### Instruction
Please write out again every line of the entries, everything from the line containing "Click the -0.6 tick on the PG axis" down to the end of the entries, with both ends included. Shift each coordinate in the answers by adding 118 to it, and leave the pictures out.

━━━ Given entries ━━━

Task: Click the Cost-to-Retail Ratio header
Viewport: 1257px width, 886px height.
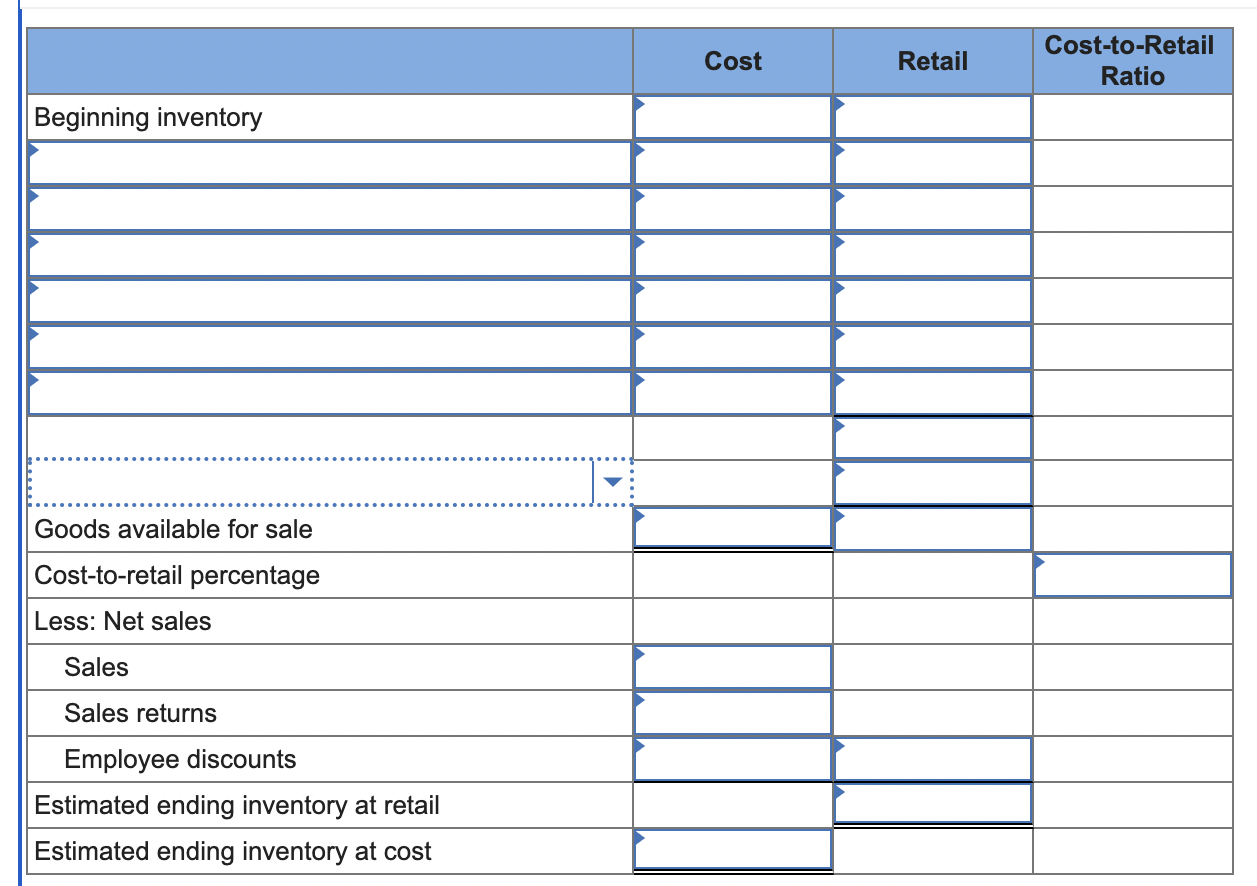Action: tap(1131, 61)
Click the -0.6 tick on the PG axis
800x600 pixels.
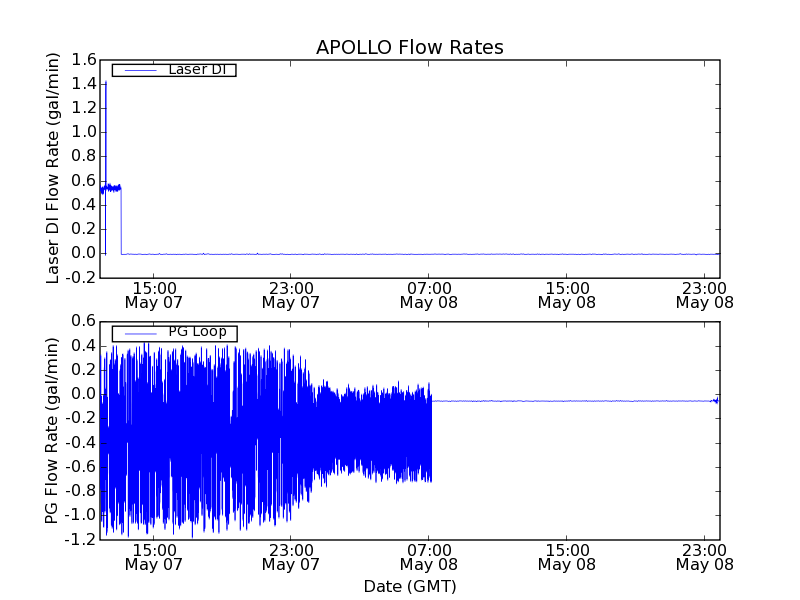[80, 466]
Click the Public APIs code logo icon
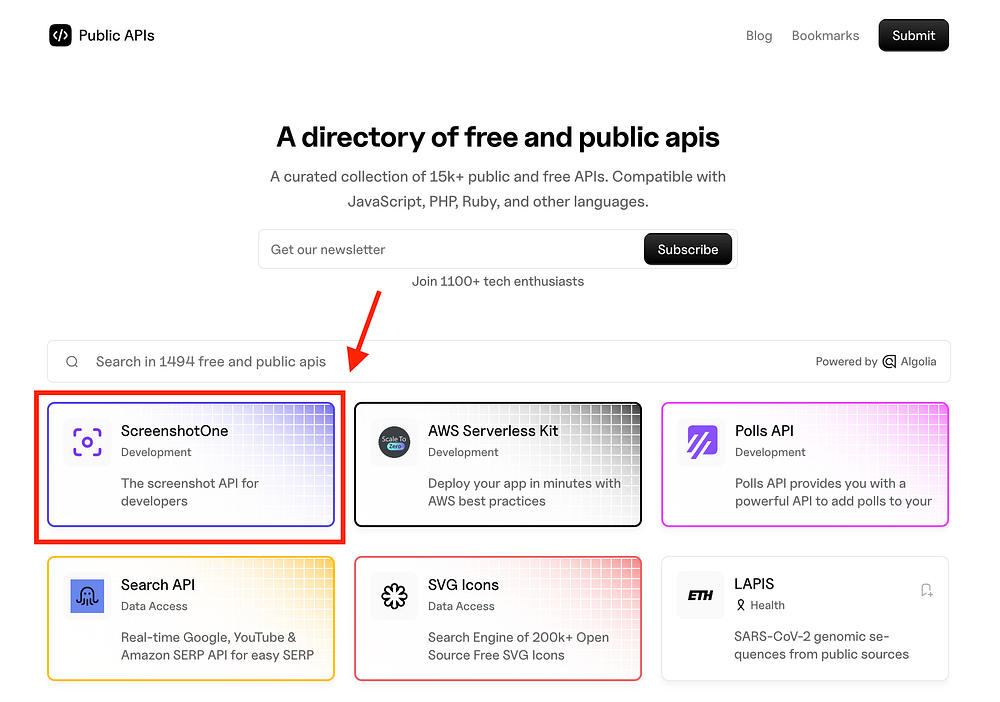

━━━

### Answer to the exercise
Click the -0.6 tick on the PG axis
800x600 pixels.
[198, 584]
Click the Public APIs code logo icon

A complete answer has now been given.